> **SELECTED TEXT**:
####################

Saxon Hill School’s unique profile enables us to provide a holistic and developmental curriculum for children with physical, medical, sensory and associated learning difficulties from pre-school right through to transition into adult life. The fact that we are an all-age (2-19) provision has huge implications for the relationship we have with our children and families.

We travel the same journey for a significant proportion of their life, and in many cases, for the whole of the child’s school life through to adulthood. We often refer to “the family of Saxon Hill School”. This reflects our ethos of supporting the holistic needs of child and family.

Family support is a key element of our ethos, and we function as a hub for the wide range of agencies, such as Health and Social Care, as well as being a school.

How does your school know if children/young people need extra help and what should I do if I think my child/young person may have special educational needs?

Children attending Saxon Hill School generally have a statement of Special Educational Needs or an Education Health and Care Plan identifying a physical and/or medical disability, and often a sensory disability and associated communication and learning difficulties. Some children may be placed at Saxon Hill School on an assessment placement pending a Statement or EHC plan.

Children attending Saxon Hill undergo continuous assessment during their school life. Their physical, medical and learning needs are monitored continuously, and the provision is adapted as their needs change and evolve.

How will your school staff support my child/young person?

The school is divided into Key Stage departments, with each Key Stage led by one or more qualified teachers, and a comprehensive team of Higher Level Teaching assistants, and Teaching Assistants.  All children access the statutory national curriculum, but this is adapted depending upon the learning needs of the children.

There is significant emphasis on the holistic needs of the child, with each child having a physical timetable that complements their academic one. All professionals work closely with other agency professionals on site, such as the physiotherapy team, speech and language therapists, and our nursing team to ensure that the wider needs of our children and families are being met.

Saxon Hill has a dedicated bathroom team that ensures every child’s personal care needs are met throughout the day.

Each child has a class tutor that may be a teacher or a Higher Level Teaching Assistant. This person is the main contact between school and family.

The headteacher and leadership team have an “open door” policy to children and parents, and value the relationships we build with families.

School governors work very closely with the leadership team and middle leaders to ensure they understand the effectiveness of Saxon Hill’s specialised provision, and work through committees to ensure that the strategic objectives and school aims are achieved.

How will the curriculum be matched to my child’s/young person’s needs?

Saxon Hill School has six age-phase departments:

  • Early Years Foundation Stage – ages 2-5
  • Key Stage 1 – ages 5-7
  • Key stage 2 – ages 7-11
  • Key Stage 3 – ages 11-14
  • Key Stage 4 – ages 14-16
  • Post 16 – ages 16-19

We have three learning pathways through the key stages that are designed to meet the wide-ranging needs of our children:


Curriculum Pathway – Children generally functioning between P-Levels 1 – 3, and having profound and multiple learning difficulties. Our Sensory Pathway children may also have significant and multiple physical, sensory and communication needs.  The curriculum we offer has been specifically designed to reflect their sensory interaction needs and to develop their pre-learning skills and responses, and includes experiences such as Sensology, Sound Bath, Resonance Board, Aroma therapy and massage.  Each child’s development is tracked and targeted to develop their interaction with the world around them. 

Sensory classrooms are adapted to deliver the appropriate learning experiences and care for our most complex children and young people.

####################

> **TASKS TO PERFORM**:
(a) Answer these questions from the Saxon Hill School text:
(i) What age range does the school serve?
(ii) Who is the main contact between school and family for each child?
(iii) How many learning pathways run through the key stages?
(b) Reproduce the part of the Saxon Hill School text that begins at the words "There is significant" and stops after the words "school and family.".

####################

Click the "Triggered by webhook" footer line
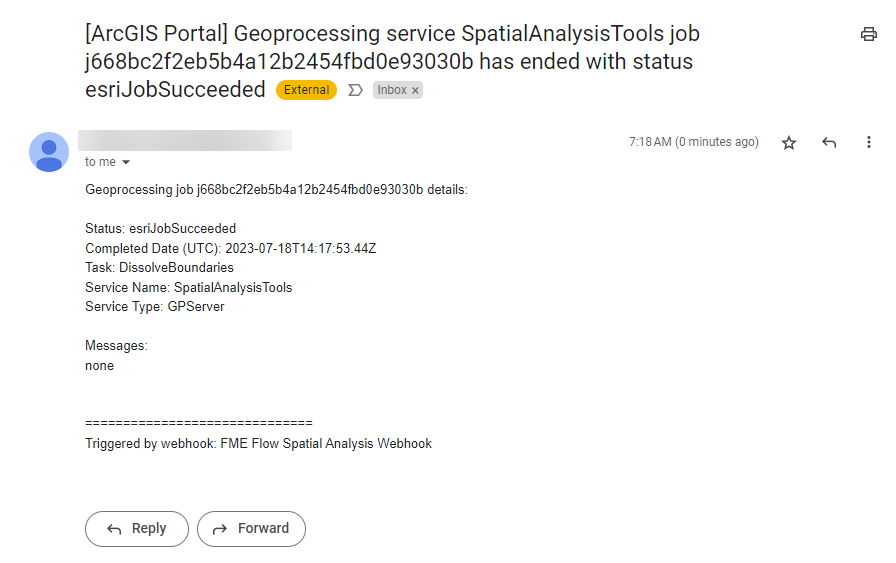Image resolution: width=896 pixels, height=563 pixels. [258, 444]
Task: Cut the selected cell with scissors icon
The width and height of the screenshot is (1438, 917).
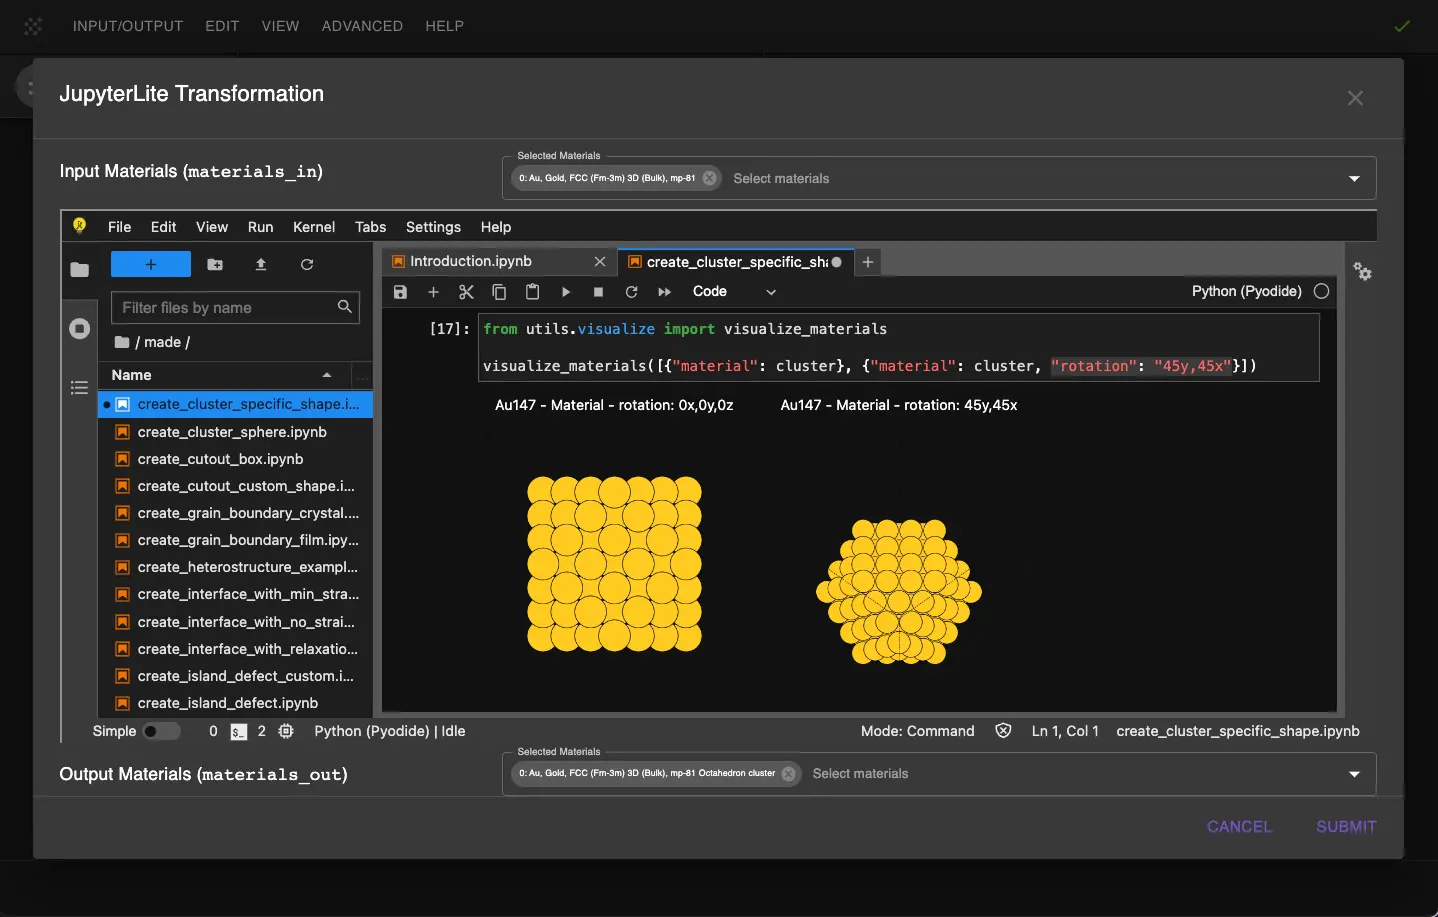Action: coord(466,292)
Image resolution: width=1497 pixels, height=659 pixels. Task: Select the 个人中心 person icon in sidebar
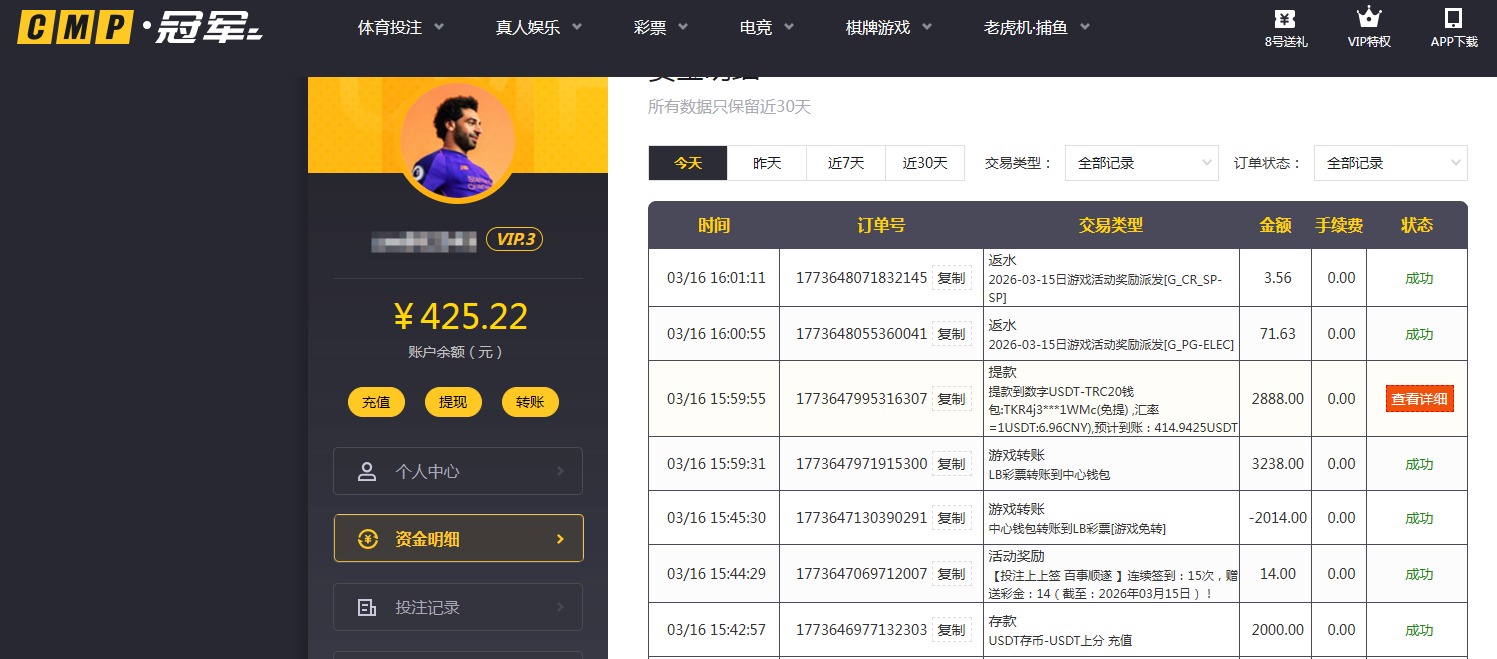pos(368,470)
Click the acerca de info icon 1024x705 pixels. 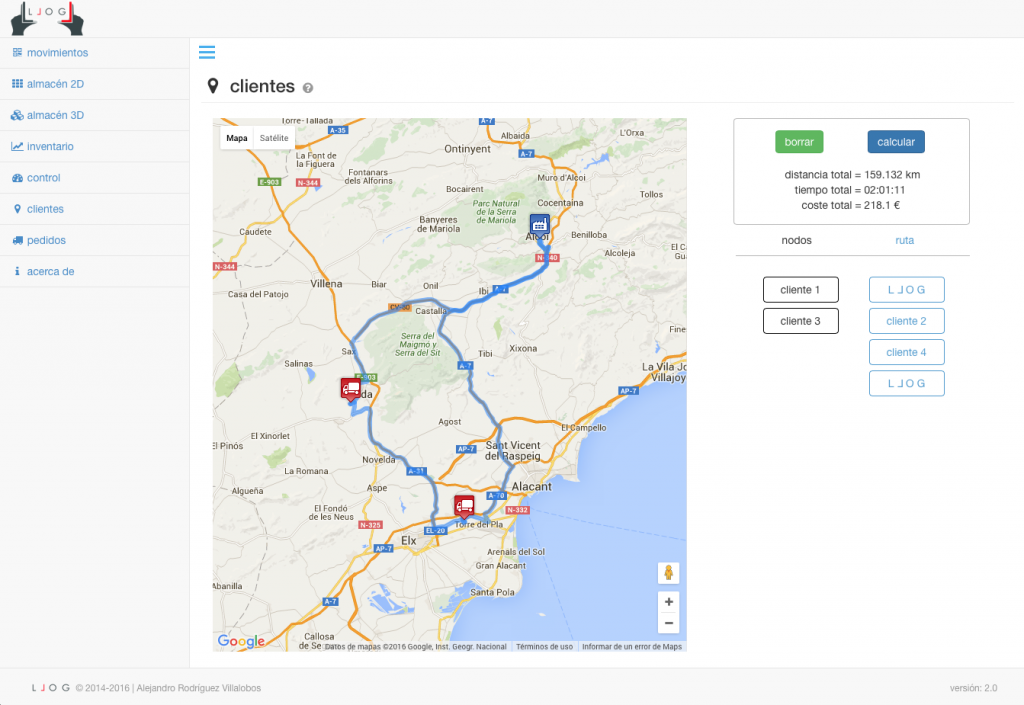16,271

####################

> **RESPONSES BY ITEM NUMBER**:
(a)
(i) Ages 2 to 19.
(ii) The child's class tutor, who may be a teacher or a Higher Level Teaching Assistant.
(iii) Three.

(b)
There is significant emphasis on the holistic needs of the child, with each child having a physical timetable that complements their academic one. All professionals work closely with other agency professionals on site, such as the physiotherapy team, speech and language therapists, and our nursing team to ensure that the wider needs of our children and families are being met.

Saxon Hill has a dedicated bathroom team that ensures every child’s personal care needs are met throughout the day.

Each child has a class tutor that may be a teacher or a Higher Level Teaching Assistant. This person is the main contact between school and family.